Now, on the legal aid issue, your Honour, I made the point before – it seems to have generated a bit of controversy. I made the point before Justice Barrett, under the Legal Aid Act provisions for the legal aid – that is, for the costs cap that benefits legally‑aided litigants to apply, my submission is that a notice is required under the Act and to be given. That notice must be given to the other litigants.
Now, that notice was not given.

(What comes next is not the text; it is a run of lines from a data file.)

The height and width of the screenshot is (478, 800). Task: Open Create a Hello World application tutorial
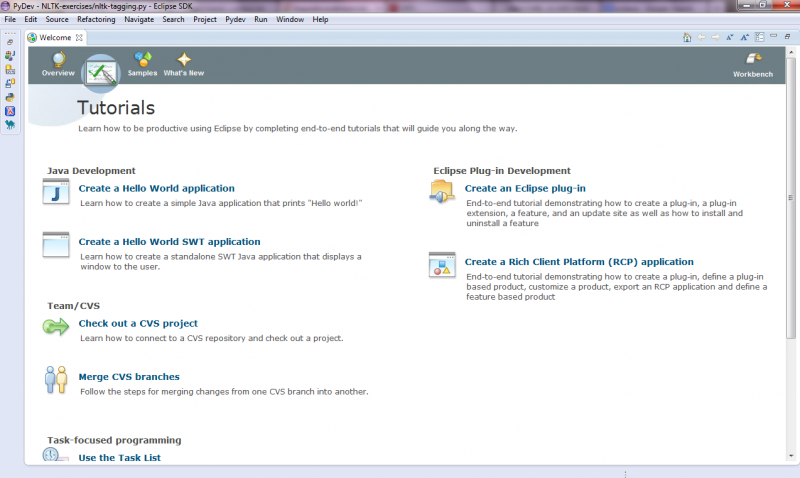pos(156,188)
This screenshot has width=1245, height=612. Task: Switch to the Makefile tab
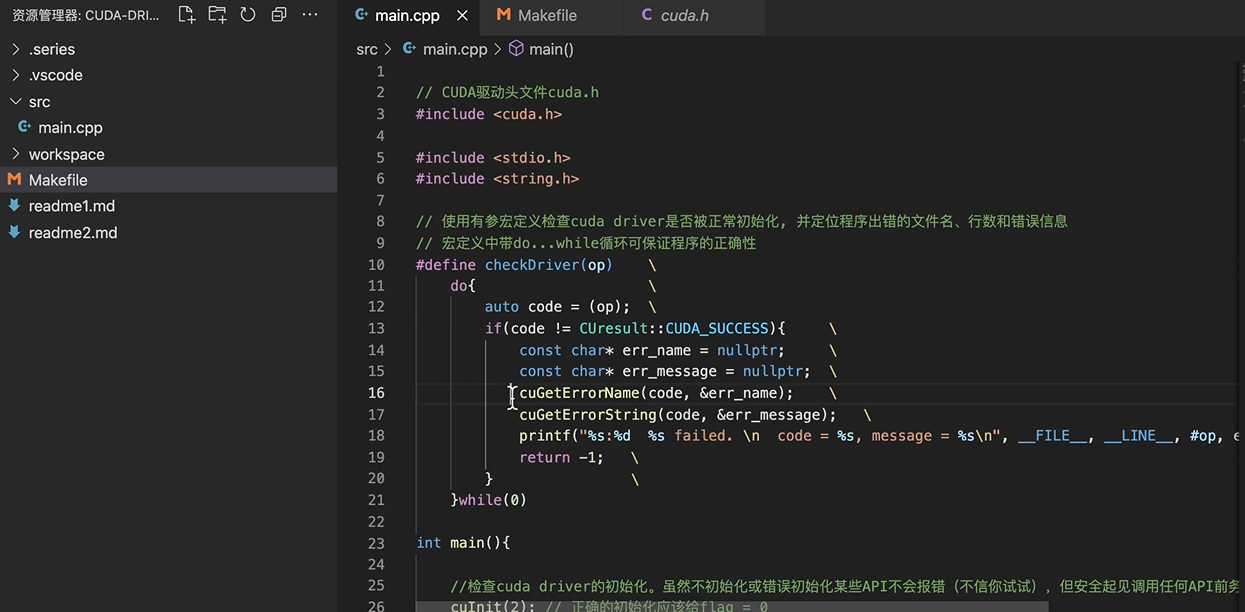(550, 16)
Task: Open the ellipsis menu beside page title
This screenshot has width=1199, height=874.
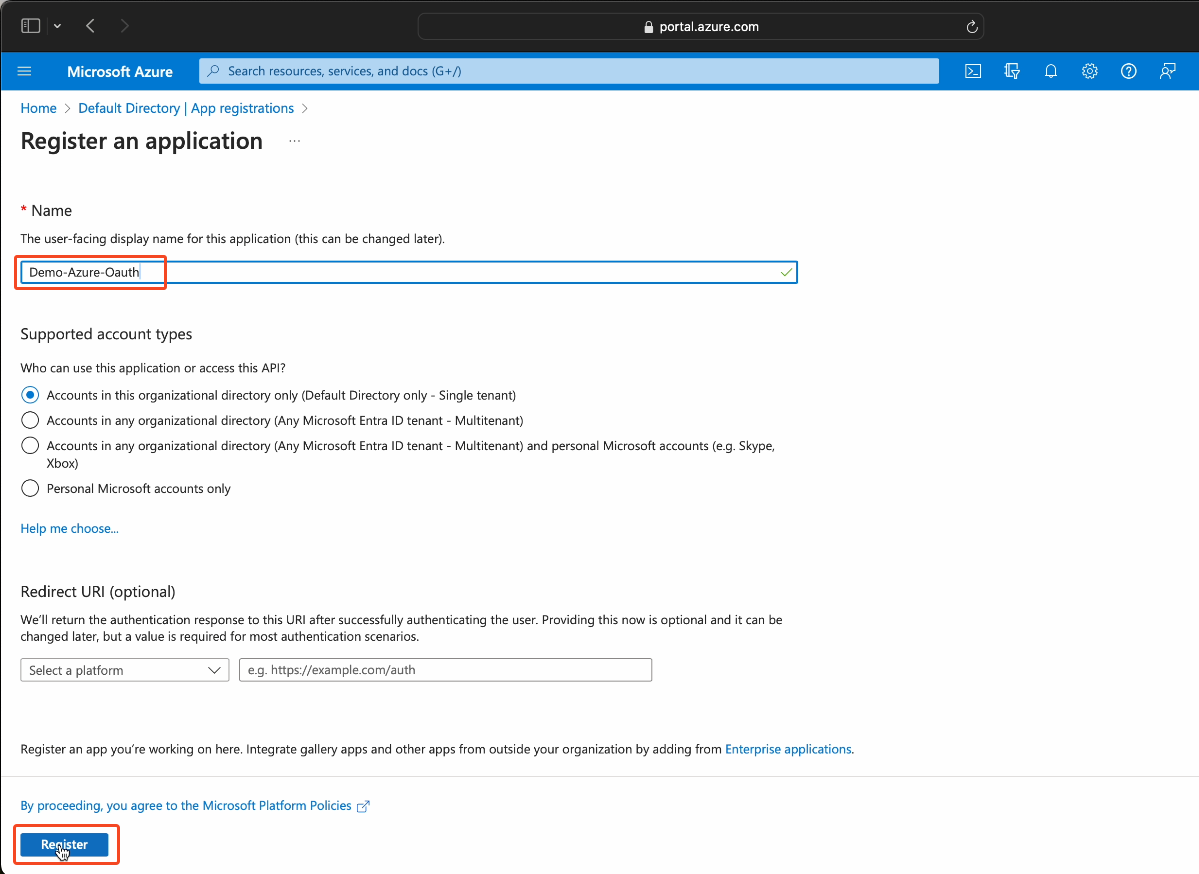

I think there is an issue between myself and my learned friend about whether or not that is going to affect anything, but there is a bigger argument here and that is that whatever the Legal Aid Act says about the cost cap in litigation, it does not affect the Bank’s rights under the contract and they must subsist and it would be an extraordinary thing if the Legal Aid Act was jumping into the middle of mortgagee/mortgagor relationships in that way.
HER HONOUR: Yes.
MR BELLAMY: So, your Honour, in my submission, the material that is annexed to the affidavit of Ms Magee dealing with financial outcomes is reliable and ought to be had regard to as realistic and it falls to my learned friend to satisfy your Honour as a reason to consider that unrealistic and that there is an identifiable and sufficiently certain surplus that the Bank can take comfort as to its existence in a way that means that the stay is one that might reasonably be given. They are the respondent’s submission.
HER HONOUR: Yes, thank you, Mr Bellamy. Ms Merkel.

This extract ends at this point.